L’équipe de sécurité de WhatsApp a découvert une vulnérabilité qui permet de déterminer quels utilisateurs communiquent entre eux, à quels groupes privés ils appartiennent et où ils se trouvent. Les experts craignent que cette faille soit exploitée par des gouvernements.
WhatsApp souffre d’une sérieuse faille de sécurité. L’équipe chargée de la sécurité de la messagerie a en effet découvert une vulnérabilité dans le fonctionnement de l’application en mars dernier, rapportent nos confrères de The Intercept.
D’après les chercheurs employés par Meta, la vulnérabilité laisse potentiellement des « agences gouvernementales » déterminer quels utilisateurs communiquent entre eux. Elle pourrait aussi permettre de découvrir à quels groupes privés appartiennent les utilisateurs. Enfin, l’emplacement géographique des usagers pourrait également être compromis. Par contre, le contenu des conversations reste sécurisé. Il n’y donc pas moyen d’espionner vos messages. La confidentialité reste garantie par le chiffrement de bout en bout de WhatsApp, qui repose sur le protocole open source de Signal.
Comment fonctionne la faille qui permet de surveiller les utilisateurs WhatsApp ?
Dans un avertissement interne à l’intention de leurs collègues, les experts en cybersécurité révèlent que la faille repose sur l’analyse du trafic Internet. Utilisée depuis plusieurs décennies, cette méthode de surveillance consiste à surveiller les données circulant sur Internet, par le biais de dispositifs comme les routeurs, les commutateurs et les sondes de réseau. En examinant les données collectées, un attaquant peut savoir quels appareils échangent des messages et à quelle fréquence. Cette approche permet de savoir qui parle avec qui sur une messagerie, même sans voir le contenu des messages.
« L’inspection et l’analyse du trafic réseau sont complètement invisibles pour nous, mais elles révèlent les connexions entre nos utilisateurs : qui est dans un groupe ensemble, qui envoie des messages à qui, et (le plus difficile à cacher) qui appelle qui », indique le rapport interne.

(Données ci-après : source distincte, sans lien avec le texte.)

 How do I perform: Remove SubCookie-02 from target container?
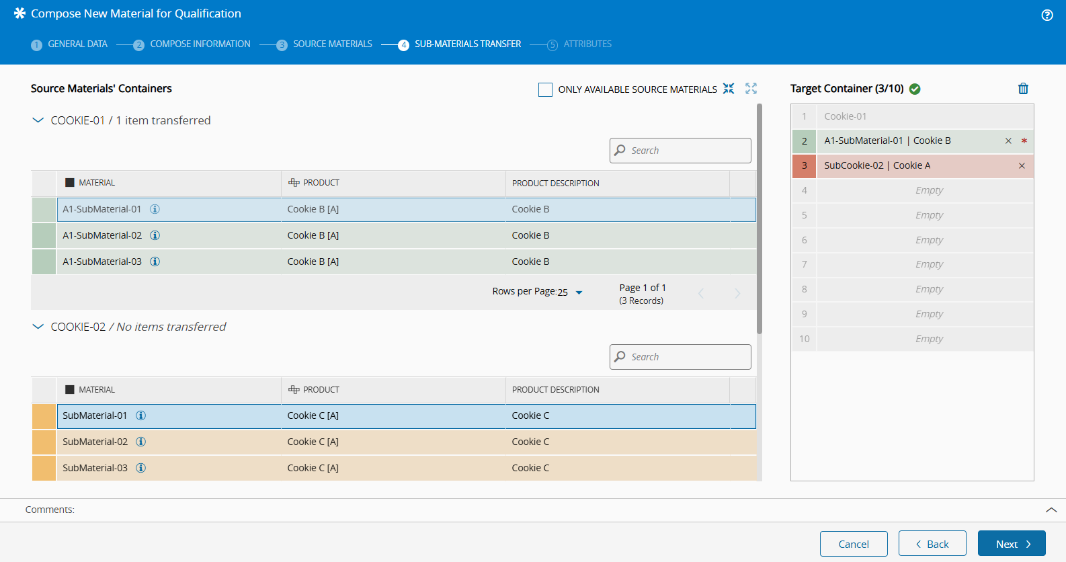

Les chercheurs se sont notamment penchés sur les attaques dites de corrélation. Elles permettent de contourner le chiffrement et de violer la confidentialité des échanges sur WhatsApp. Concrètement, lorsque quelqu’un envoie un message à un groupe, une quantité de données de la même taille est envoyée à tous les membres. Il est donc possible de deviner qu’un message de groupe a été envoyé. De plus, en caculant le délai entre l’envoi et la réception des messages, un attaquant peut évaluer la distance et l’emplacement des utilisateurs.
De l’avis des chercheurs, cette brèche est surtout intéressante pour les gouvernements qui chercheraient à espionner des dissidents. C’est pourquoi ils exhortent WhatsApp à « atténuer l’exploitation continue des vulnérabilités de l’analyse du trafic qui permettent aux États-nations de déterminer qui parle à qui », estimant que les « utilisateurs à risque ont besoin de protections robustes et viables contre l’analyse du trafic ».

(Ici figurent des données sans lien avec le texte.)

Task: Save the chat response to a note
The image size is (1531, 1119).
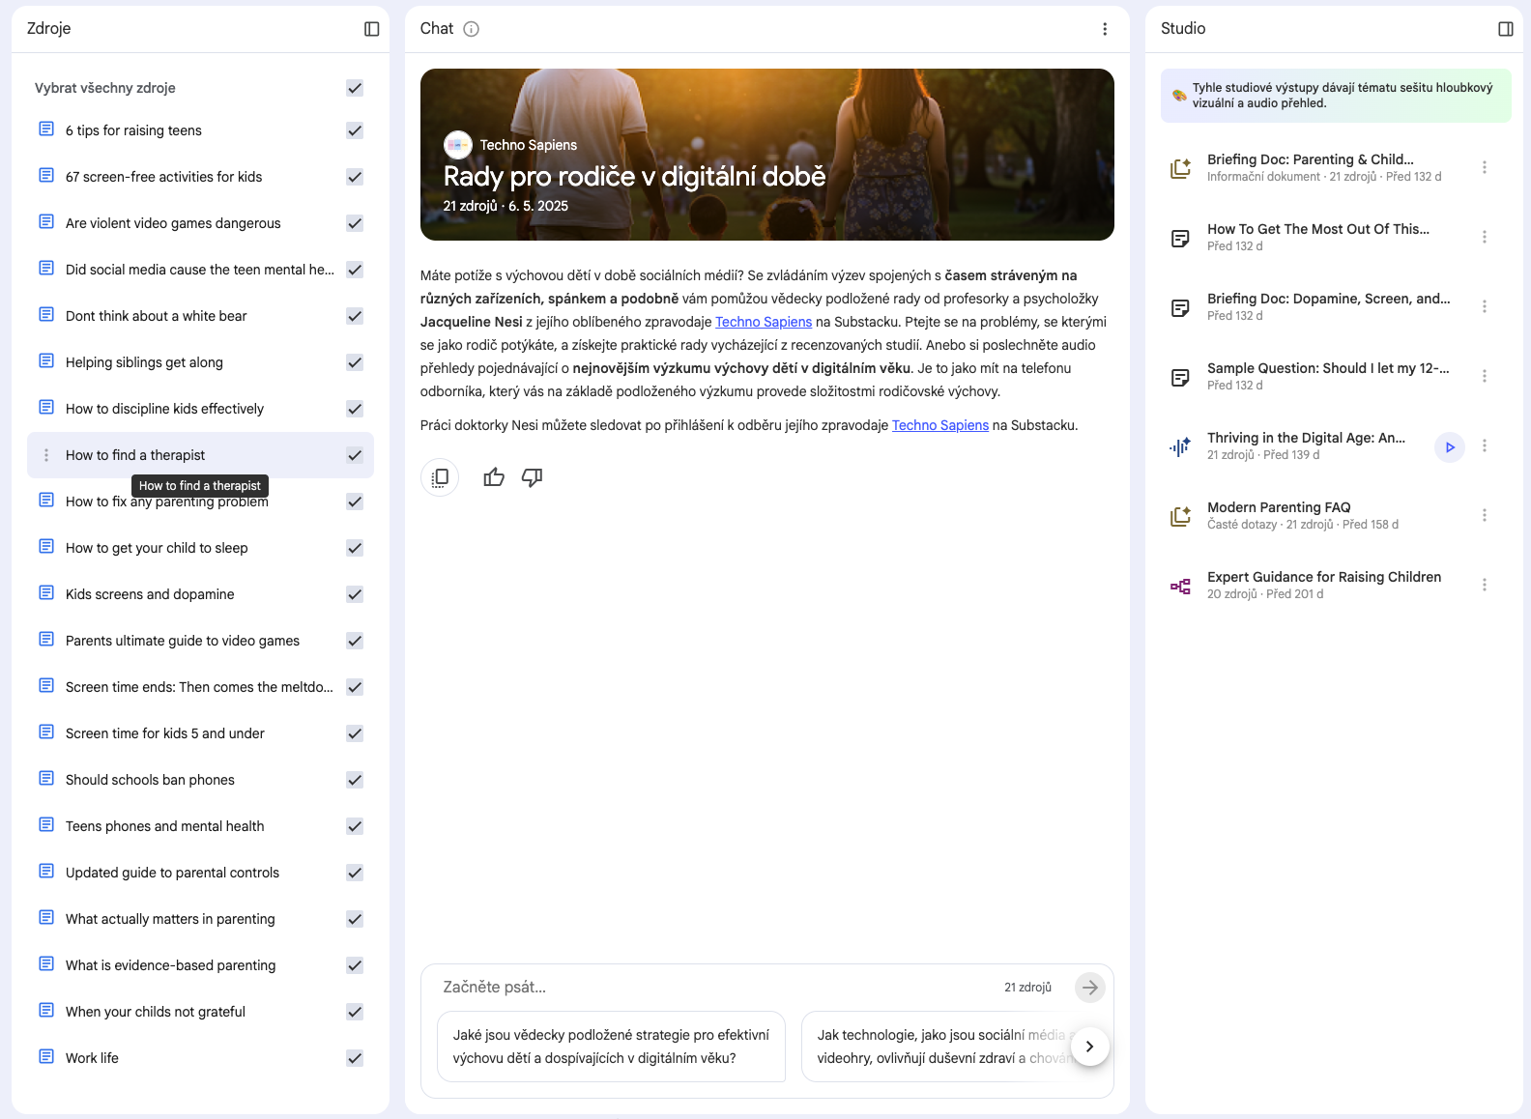Action: (440, 477)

L’inquiétude des employés de Meta
Interrogés par The Intercept, quatre sources internes et anonymes ont révélé que la vulnérabilité a suscité l’inquiétude du personnel de Meta à la suite des révélations concernant « Lavender », l’IA israélienne utilisée pour le ciblage de civils à Gaza. Ce logiciel est conçu pour « croiser les sources de renseignement, afin de produire des couches d’informations à jour sur les agents militaires des organisations terroristes », indique Israël. D’après une enquête du site d’informations israélo-palestinien +972, Israël se sert surtout de l’IA afin d’automatiser l’identification et l’élimination des combattants du Hamas. Parmi les sources de données qui nourrissent « Lavender », on trouverait WhatsApp. Selon l’enquête, « WhatsApp fait partie de la multitude de caractéristiques personnelles et de comportements numériques que l’armée israélienne utilise pour marquer les Palestiniens ».

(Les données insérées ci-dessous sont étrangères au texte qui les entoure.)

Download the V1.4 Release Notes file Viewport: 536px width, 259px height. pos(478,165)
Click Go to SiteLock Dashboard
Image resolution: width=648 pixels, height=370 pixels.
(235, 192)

En fait, WhatsApp n’est pas la seule application de messagerie vulnérable. Selon les chercheurs, tous les services de messagerie révèlent potentiellement des informations confidentielles sur leurs utilisateurs sans en avoir conscience. Comme le rappelle Christina LoNigro, porte-parole de Meta, cette faille n’est pas propre à WhatsApp. Elle précise par ailleurs qu’il s’agit uniquement d’une vulnérabilité « théorique ». Le groupe californien indique n’avoir « aucune preuve de vulnérabilités dans le fonctionnement de WhatsApp », contredisant ainsi le rapport de ses propres chercheurs.